Le lecteur pourra faire son choix entre les deux couleurs du
moment que le sens de la couleur choisie reste le même et que le
contraste avec les « immenses tâches roses » est conservé. De
nombreuses études ont pris pour objet les couleurs dans la littérature
jouvienne, révélant ainsi la place particulière qu’elles occupent chez
le romancier-poète. Toutes ces études révèlent qu’elles sont elles
aussi un appel au décodage herméneutique et que leur portée symbolique
participe au mystère à l’œuvre dans le roman. Les couleurs apparaissent
comme des traductions des mouvements psychiques, des modes d’expression
de l’émotivité des êtres et mettent à jour la profonde symbiose entre
la nature et les mystères de l’inconscient. Au-delà de leur portée
symbolique, considérons-les avec Kandinsky, non pas comme un revêtement
externe, mais comme une manière d’apparaître de la chose, ou comme le
dit M. Merleau-Ponty, une « chair du monde » qui dépasse le langage :
« Chaque
teinte, sans doute, finira un jour par trouver aussi à s’exprimer dans
le mot matériel qui lui convient. Mais jamais le mot n’arrivera à
l’épuiser tout entière. Toujours quelque chose lui échappera. Les mots
ne sont et ne peuvent être autre chose que des allusions aux couleurs,
des signes visibles et tout extérieurs » (Kandinsky, p.137).
De
fait, la couleur dépasse le monde visible des objets pour atteindre ce
que Jean-Jacques Wunenburger nomme une « phénoménalité
spermatique », véritable matrice de la perception de tous les
objets :
« La couleur est même ce qui constitue la
profondeur, parce qu’elle confère à l’objet fini, déterminé, pris dans
la forme, une ouverture sur l’infini, l’indéterminé, l’informe, qui
fonde l’effet de présence même » (Wunenburger, p.45).
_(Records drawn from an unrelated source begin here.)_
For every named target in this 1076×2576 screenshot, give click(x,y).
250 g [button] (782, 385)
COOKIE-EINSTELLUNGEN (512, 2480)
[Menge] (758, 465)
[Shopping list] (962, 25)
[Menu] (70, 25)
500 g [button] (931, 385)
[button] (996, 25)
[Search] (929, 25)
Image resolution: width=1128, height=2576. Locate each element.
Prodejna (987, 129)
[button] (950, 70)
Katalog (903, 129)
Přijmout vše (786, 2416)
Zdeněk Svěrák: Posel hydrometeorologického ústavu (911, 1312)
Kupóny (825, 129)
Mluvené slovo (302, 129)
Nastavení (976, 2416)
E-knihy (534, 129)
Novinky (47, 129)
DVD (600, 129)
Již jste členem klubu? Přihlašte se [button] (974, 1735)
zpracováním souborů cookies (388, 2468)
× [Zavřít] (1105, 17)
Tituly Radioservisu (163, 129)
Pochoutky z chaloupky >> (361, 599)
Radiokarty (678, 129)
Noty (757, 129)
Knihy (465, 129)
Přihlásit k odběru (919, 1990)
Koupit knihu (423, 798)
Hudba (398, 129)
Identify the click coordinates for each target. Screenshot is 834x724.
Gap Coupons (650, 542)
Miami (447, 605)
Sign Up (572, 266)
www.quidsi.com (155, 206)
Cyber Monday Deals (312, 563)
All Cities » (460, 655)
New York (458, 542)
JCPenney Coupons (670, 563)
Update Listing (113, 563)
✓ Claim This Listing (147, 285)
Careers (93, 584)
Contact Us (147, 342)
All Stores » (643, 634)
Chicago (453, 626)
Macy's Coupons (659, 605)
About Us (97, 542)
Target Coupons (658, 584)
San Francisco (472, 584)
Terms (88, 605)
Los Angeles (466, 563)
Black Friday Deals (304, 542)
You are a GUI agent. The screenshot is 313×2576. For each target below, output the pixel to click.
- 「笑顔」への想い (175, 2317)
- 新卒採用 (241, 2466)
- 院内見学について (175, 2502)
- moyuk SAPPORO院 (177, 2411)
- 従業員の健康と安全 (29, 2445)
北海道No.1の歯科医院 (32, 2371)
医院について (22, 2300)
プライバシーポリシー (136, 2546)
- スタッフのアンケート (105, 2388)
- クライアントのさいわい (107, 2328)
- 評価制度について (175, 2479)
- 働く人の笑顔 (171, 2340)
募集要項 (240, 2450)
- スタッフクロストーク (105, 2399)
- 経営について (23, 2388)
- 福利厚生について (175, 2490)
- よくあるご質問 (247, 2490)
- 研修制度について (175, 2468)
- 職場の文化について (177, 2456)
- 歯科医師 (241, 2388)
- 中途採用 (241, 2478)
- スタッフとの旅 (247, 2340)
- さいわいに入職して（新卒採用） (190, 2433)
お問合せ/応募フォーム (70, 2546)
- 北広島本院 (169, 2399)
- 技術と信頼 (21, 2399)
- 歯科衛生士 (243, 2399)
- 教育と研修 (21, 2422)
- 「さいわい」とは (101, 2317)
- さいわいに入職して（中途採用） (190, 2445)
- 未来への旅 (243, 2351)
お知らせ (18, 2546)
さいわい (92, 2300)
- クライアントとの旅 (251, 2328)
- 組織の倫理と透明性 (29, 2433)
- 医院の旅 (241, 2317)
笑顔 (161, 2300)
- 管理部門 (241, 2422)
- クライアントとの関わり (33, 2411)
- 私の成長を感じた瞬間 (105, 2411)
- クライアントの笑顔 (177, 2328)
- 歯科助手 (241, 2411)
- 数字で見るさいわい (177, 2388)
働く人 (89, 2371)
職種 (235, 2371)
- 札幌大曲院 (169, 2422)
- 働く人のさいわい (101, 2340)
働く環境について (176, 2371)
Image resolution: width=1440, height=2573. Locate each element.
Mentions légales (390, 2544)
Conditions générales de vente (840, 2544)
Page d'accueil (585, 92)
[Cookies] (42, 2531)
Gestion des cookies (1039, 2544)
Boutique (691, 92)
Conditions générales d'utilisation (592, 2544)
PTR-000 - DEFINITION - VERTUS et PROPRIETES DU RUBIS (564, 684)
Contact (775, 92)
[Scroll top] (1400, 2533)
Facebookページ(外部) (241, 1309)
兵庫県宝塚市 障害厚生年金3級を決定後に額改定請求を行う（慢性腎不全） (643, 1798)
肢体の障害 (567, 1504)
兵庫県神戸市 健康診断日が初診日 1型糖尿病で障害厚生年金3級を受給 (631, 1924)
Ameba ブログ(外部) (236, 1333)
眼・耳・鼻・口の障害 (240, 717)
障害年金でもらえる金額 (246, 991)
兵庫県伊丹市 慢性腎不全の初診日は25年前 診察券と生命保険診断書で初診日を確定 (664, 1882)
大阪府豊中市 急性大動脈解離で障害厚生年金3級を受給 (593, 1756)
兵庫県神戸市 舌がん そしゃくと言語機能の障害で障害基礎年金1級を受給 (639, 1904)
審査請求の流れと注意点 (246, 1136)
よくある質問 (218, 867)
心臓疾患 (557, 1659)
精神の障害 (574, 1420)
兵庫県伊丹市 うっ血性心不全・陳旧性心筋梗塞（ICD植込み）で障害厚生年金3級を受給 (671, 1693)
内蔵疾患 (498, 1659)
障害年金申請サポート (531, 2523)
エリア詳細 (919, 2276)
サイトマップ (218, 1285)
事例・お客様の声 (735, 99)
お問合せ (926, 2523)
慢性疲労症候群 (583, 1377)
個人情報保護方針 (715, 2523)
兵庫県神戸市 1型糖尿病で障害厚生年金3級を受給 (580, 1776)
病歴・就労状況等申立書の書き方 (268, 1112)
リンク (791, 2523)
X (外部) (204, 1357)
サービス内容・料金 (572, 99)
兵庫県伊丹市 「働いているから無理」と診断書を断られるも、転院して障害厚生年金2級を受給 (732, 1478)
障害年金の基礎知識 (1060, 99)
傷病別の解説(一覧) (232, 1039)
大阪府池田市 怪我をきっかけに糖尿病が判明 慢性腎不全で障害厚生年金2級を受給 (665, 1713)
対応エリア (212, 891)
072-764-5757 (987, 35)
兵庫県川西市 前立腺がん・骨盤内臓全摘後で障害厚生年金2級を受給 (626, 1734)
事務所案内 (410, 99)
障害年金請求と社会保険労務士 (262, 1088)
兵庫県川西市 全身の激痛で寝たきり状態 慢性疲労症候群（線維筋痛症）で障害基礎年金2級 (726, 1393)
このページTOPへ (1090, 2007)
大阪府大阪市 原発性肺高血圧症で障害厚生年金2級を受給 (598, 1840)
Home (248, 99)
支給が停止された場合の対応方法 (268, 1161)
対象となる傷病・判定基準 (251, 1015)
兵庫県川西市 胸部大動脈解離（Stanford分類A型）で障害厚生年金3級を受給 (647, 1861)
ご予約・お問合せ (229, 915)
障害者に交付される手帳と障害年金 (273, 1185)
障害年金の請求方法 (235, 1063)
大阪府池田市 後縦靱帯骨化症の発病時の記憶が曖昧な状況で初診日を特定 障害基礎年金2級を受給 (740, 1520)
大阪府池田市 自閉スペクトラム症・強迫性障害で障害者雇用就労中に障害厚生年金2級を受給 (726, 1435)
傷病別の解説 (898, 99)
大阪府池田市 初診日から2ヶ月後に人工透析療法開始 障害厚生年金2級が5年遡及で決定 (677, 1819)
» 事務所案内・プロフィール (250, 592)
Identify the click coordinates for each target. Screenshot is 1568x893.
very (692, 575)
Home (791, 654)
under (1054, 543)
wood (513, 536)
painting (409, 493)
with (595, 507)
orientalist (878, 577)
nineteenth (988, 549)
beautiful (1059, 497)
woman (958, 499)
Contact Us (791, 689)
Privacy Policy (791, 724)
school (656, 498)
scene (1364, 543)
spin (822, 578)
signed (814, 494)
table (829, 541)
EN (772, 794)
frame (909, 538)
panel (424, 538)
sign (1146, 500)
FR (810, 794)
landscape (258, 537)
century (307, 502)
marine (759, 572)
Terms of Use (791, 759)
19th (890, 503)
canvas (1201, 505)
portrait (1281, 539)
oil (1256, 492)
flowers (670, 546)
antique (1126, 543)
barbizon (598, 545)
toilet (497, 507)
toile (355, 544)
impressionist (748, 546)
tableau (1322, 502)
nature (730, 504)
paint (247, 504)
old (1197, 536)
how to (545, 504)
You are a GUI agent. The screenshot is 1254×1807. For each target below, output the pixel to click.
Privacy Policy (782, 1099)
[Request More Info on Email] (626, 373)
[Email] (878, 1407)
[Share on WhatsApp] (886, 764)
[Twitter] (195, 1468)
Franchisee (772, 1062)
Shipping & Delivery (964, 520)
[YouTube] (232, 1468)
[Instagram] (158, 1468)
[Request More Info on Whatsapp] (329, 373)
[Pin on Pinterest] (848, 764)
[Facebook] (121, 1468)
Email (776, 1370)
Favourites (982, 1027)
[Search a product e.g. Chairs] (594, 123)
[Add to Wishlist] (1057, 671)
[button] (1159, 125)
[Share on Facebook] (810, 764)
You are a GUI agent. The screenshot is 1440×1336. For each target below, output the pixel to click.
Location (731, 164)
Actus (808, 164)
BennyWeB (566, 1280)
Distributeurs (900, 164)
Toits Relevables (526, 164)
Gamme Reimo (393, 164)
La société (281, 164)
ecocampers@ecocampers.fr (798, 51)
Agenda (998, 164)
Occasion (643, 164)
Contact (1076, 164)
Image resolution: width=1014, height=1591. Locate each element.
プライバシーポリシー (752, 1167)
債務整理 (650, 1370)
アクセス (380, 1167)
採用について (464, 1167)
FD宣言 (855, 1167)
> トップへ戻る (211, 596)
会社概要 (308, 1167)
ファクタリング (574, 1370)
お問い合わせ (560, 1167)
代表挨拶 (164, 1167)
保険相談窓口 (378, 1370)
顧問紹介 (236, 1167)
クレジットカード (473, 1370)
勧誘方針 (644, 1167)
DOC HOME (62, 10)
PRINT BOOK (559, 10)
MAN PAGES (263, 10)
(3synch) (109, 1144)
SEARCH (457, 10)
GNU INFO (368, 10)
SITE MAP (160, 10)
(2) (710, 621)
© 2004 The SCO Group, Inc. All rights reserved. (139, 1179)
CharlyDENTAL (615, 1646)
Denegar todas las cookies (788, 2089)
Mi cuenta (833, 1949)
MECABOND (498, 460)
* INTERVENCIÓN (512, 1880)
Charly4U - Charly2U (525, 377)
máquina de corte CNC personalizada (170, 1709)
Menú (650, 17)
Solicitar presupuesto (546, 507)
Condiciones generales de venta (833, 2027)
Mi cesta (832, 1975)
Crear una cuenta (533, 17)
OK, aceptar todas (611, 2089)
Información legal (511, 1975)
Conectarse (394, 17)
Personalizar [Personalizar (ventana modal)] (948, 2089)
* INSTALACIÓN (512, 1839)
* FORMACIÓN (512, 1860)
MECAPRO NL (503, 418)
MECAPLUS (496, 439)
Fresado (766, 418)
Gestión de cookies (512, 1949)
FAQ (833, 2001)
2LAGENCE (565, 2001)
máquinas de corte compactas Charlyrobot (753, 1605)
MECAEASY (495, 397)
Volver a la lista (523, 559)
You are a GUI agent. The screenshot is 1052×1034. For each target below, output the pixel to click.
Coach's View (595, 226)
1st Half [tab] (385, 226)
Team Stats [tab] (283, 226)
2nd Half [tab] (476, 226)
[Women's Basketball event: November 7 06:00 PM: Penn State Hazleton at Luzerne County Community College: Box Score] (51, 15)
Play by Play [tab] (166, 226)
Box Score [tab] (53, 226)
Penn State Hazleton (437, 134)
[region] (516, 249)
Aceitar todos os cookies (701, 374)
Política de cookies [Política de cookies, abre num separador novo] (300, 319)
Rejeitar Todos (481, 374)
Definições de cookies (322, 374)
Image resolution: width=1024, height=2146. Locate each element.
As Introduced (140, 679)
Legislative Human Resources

L’auteur reprend l’expression de Max Loreau qui parle de « sensation colorante » lorsqu’il évoque « l’événement
où se produisent, d’un seul et même mouvement, la sensation et la
couleur ; l’avènement dans lequel, surgissant l’une et l’autre
ensemble, elles se séparent et viennent au jour du profond de leur
attachement » (Wunenburger, p.45).
Ne s’agit-il pas ici de la « sonorité bleue »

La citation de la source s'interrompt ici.